Go over the records and copy every line with the string "Сургуте".

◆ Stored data
.....

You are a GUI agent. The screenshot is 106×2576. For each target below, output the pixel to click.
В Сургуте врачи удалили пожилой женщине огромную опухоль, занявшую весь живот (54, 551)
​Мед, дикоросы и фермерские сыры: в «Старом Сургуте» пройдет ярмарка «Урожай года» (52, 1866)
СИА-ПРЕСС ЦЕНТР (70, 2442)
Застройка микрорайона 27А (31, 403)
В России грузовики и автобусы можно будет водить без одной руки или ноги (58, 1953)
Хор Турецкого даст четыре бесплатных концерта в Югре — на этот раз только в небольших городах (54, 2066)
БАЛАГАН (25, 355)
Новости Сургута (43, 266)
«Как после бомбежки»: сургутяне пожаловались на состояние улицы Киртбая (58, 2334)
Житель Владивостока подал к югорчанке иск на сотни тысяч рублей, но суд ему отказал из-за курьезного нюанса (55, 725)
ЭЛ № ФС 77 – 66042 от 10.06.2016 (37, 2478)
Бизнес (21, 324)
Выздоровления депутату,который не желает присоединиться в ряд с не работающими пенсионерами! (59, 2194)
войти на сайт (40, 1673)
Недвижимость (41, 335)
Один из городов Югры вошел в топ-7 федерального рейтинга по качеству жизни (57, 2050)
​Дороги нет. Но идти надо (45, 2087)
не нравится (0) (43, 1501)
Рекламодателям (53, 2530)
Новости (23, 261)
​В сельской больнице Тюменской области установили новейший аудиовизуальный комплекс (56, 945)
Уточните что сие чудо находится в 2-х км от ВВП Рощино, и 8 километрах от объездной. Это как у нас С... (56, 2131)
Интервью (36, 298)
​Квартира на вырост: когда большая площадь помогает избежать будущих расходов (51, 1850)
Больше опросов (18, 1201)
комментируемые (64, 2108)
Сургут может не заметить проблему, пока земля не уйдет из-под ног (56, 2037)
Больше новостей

.....

◆ EXPECTED ANSWER
В Сургуте врачи удалили пожилой женщине огромную опухоль, занявшую весь живот (54, 551)
​Мед, дикоросы и фермерские сыры: в «Старом Сургуте» пройдет ярмарка «Урожай года» (52, 1866)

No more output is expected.